Practical ERP justification, selection and deployment
September 2, 2011
Ashwin Ram, General Manager for Information Technology, Australand
Most companies need an ERP system to run their business, however the investment is not insignificant and mistakes can cost a lot in time, money and effort.
If the “annual CFO Software Guide” (AFR) is any indication, there are literally hundreds of ERP solutions in the market, ranking from the very small to the very large.
Selecting the correct system is a major challenge. In my view an ERP tends to stay with a company for about 10 years or more, so it is worth doing a diligent selection and implementation.
Listed on the ASX, Australand is one of Australia’s leading diversified property groups. Its General Manager for Information Technology, Ashwin Ram is heading a new project that has justified the selection and implementation of a new ERP for Australand, so Ashwin is well placed to provide practical advice on how to go about it.
With significant systems experience for large companies in Australia, Ashwin Ram has been the GM of IT at Australand for more than three years. Ashwin explains herein his unique and practical methodology to successfully select and implement a large ERP solution.
MT: How do you justify the investment on a new ERP system?
There could numerous reasons to justify such an investment, however selecting one or two key reasons are better to drive the message through the organisation. Reasons could be risk mitigation against an unstable system, scalability, the need for richer functionality, integration leading to unified and common view of data (single view of the truth), etc.
MT: What is your practical methodology for selection?
My real focus is on implementation. I would rather spend more of the company’s energy and resources implementing the solution in partnership with the selected vendor, rather than in the selection; and then be exhausted when the implementation starts.
Some companies assess multiple vendors and request huge amount of work from them, answering RFP, providing demos, prototypes, etc. Scoring these systems and options can only induce cost and confusion to the project.
Instead, my selection methodology is based on risk mitigation. To start with, I identify macro level requirements at a strategic and operational level. Then I establish a list of products with input from independent advisors, market knowledge. This list would typically consist of products that are prevalent for your company’s size, for your particular industry, both locally and globally.
The temptation is to conduct detailed product evaluation however; this is likely to lead to fairly similar rankings across 2-3 products but will lead to a polarised user community conducting the evaluation. It is better to document some top 50 mandatory requirements and run a validation against one product from the short list which has a low risk profile for your company (e.g. Management experience, commonly used in the industry, commonly used by similar sized companies, etc). If the product fails on mandatory requirements, move to the next one.
MT: How much to spend?
As a guide, the costs can be split at about 5% on validation, 15-20% on software, 5% on hardware, 70-75% on implementation. In my experience, over a 5 year period, an integrated ERP is more cost-effective and stable than a best of breed interfaced solution delivering comparable set of processes
MT: What are the key features to consider?

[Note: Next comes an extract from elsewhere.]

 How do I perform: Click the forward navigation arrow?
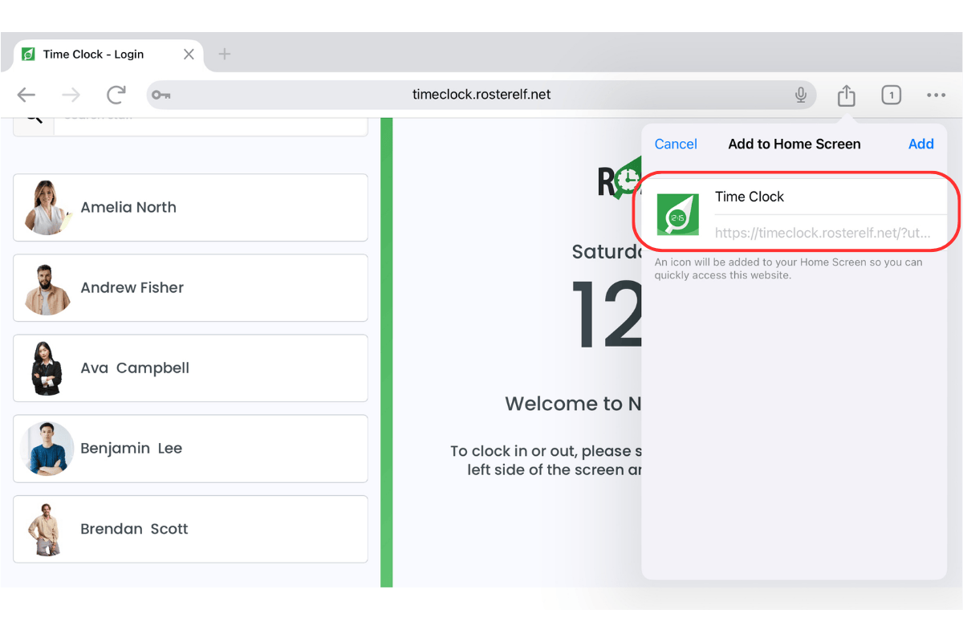tap(71, 95)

Vendor stability, product roadmap, availability and capability of product specialists in the country, sticking to standard solution, rule based configurable product supported by a strong development framework (to develop workarounds where standard solutions may not work), active change management, strong governance, proven project management, gaining executive support and mandate, engagement from key subject matter experts from the business, and holding internal people/steering committee accountable for success
MT: What is an appropriate implementation timeframe?

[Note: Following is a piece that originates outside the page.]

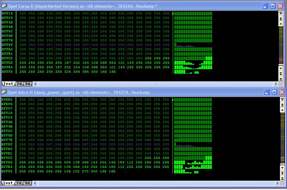Select the Text tab in Astra-H window
Viewport: 287px width, 190px height.
click(8, 183)
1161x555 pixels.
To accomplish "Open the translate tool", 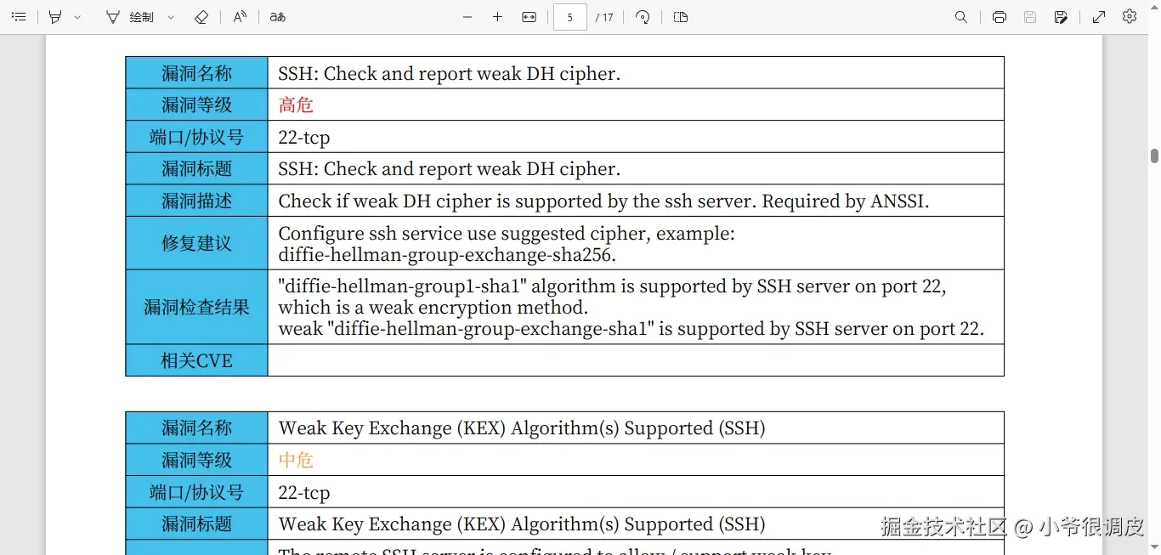I will pyautogui.click(x=278, y=17).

Depending on the company size and complexity it could take years, however, even in that case, modular implementation of 18 months maximum should be aimed for. On average 12 months is the ideal, depending on access to internal staff, project scope, and level of business process re-design.
MT: What project governance will you use?
We have used an Executive Committee that reports to the board. We also have a Business Process Management group that is chaired by a nominee of the Executive Committee. This group compromises of General Managers, Project Director and GM of IT. It is this group that provides the direction to the Project Director. The project team has strong representation from business subject matter experts and IT.